[Pixel coordinate grounding data]
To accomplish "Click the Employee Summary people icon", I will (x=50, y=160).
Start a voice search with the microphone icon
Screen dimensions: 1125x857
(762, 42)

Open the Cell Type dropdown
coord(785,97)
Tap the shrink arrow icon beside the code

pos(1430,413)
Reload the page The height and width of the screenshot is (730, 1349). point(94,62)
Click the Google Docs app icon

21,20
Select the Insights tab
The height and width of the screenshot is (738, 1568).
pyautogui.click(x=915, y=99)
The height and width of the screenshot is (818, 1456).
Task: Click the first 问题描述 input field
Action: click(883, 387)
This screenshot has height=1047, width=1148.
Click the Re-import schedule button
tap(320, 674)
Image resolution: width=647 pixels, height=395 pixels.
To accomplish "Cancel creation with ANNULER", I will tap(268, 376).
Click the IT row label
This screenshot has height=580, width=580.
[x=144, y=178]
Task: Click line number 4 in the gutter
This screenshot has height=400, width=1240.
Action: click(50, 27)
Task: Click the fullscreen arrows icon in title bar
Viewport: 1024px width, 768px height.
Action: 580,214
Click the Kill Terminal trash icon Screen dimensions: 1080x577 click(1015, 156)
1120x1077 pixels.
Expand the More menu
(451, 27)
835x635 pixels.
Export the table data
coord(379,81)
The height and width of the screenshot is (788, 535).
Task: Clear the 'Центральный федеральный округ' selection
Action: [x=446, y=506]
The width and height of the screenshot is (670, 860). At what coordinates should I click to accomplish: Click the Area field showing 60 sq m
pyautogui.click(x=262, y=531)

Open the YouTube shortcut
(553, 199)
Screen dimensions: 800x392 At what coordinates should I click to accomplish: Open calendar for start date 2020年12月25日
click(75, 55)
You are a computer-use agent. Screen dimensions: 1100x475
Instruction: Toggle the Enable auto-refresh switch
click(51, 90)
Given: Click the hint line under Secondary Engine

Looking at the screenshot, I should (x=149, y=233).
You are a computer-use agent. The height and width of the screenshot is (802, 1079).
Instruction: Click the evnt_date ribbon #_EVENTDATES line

[The task]:
Each line holding the word "with" must be pulled from the records.

[Exercise result]:
Start a voice search with the microphone icon
To accomplish "Cancel creation with ANNULER", I will tap(268, 376).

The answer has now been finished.